For German Jews there is the Haavarah agreement. But there is no Haavarah agreement for East European Jews. This is the point that the Yiddish Jews should be exterminated, the German Jews not. It can only be assumed that Zionists are steering this process].

[1939: Hungary: More discrimination laws: Citizenship questions - profession discriminations]
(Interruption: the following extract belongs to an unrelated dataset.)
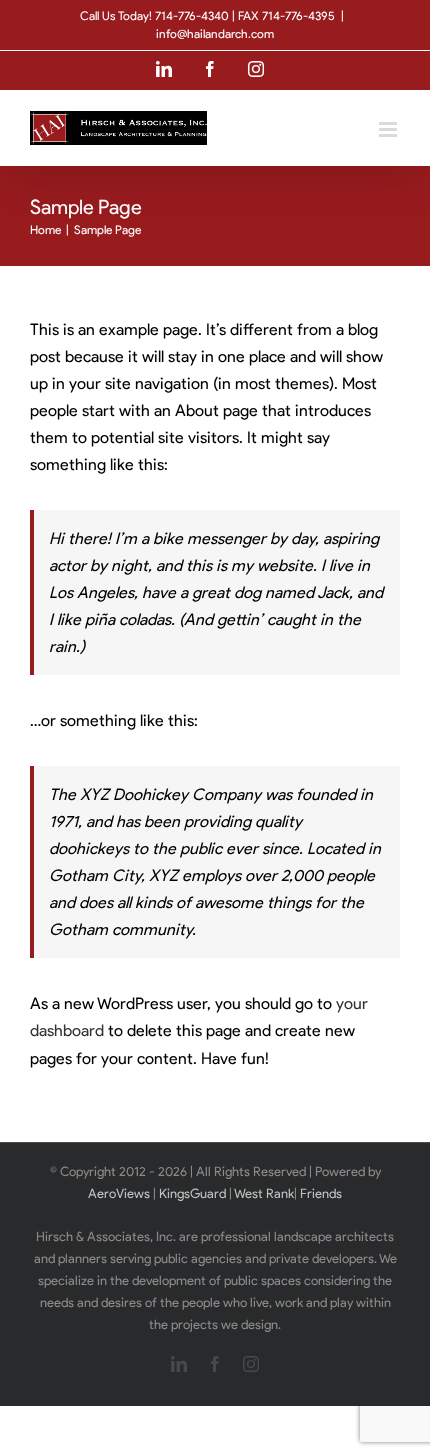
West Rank (264, 1193)
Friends (321, 1193)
The 1939 bill itself provided for the invalidation of the citizenship of certain classes of Jews who had obtained their Hungarian nationality after 1914; in effect, it revoked the Jewish franchise by instituting a separate Jewish poll in the national and municipal elections; and it barred Jews from positions in the civil service, municipalities, and public corporations, and from working as public notaries and editors-in-chief. The number of Jews in the legal, medical, and engineering professions was limited to 6 %. Publication of papers owned by Jews was forbidden, and state contracts for Jewish enterprises were withdrawn. Most serious of all was the provision that no trade concessions or licenses could be granted to Jews unless the percentage of Jewish license holders dropped to less than 6 %.

The definition of a Jew was clearly Nazi in origin: a Jew was a person of Jewish faith, a Christian born of Jewish parentage, or the offspring of a mixed marriage if the Jewish parent had not been baptized before the marriage.

It was quite clear that very soon Hungarian Jewry would be calling for active help from JDC.